HIV virus,logoA retrovirus, HIV is a type of virus that incorporates its genetic material into the DNA of its host cell. A team of scientists have now unraveled new evidence that shows a strong association between the host-cell gene called Apobec3 and the production of neutralizing antibodies to HIV.

Researchers at the Gladstone Institute of Virology and Immunology (GIVI) and the National Institutes of Allergy and Infectious Diseases (NIAID) have discovered a new gene that may influence the production of antibodies that neutralize HIV.

Dr. Greene, senior author of the study mentioned, “This newfound link between Apobec3 and the production of neutralizing antibodies came as a complete surprise. We set out to solve a 30-year old mystery in retrovirus biology and in the process made a discovery that might impact future development of HIV vaccines.”

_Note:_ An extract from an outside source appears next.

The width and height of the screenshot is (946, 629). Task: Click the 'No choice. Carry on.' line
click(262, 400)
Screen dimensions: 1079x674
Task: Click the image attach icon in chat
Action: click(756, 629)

While commenting on the study, Gladstone scientist Mario Santiago, PhD remarked, “We now have a host factor needed for the production of neutralizing antibodies that HIV targets and destroys. This offers a fresh perspective on how to strengthen this arm of the immune response against HIV, with direct implications for immunotherapy and vaccine development.”

The team conducted a series of genetic experiments by mating mice with different genetic profiles of Apobec3 and Rfv3, a gene critical to recovery from retroviral infection in mice. They were able to identify that Apobec3, like Rfv3, contributes to the early control of retroviral infection in mice and also influences specific retroviral antibody responses. The scientists also found that versions of Rfv3 that fail to make antibody responses correlate with a natural defect in Apobec3 providing convincing evidence that Rfv3 and Apobec3 could be the same gene.

The present study sheds light on new ways that can be used for making an HIV vaccine that could possibly deduce antibodies. It also raises the chances that drugs or vaccines that interfere with Vif might allow humans to naturally make better neutralizing antibody responses against HIV.

The novel research is backed by an earlier study that shows the role of HIV to use one of its own proteins, Vif, to destroy two human Apobec3 proteins. Based on this, scientists suggest that Apobec3 may help the immune system make neutralizing antibodies against retroviruses. This destruction of Apobec3 proteins by Vif might actually help explain why most people do not make neutralizing antibodies against HIV.

The study is published in the September 5 issue of Science.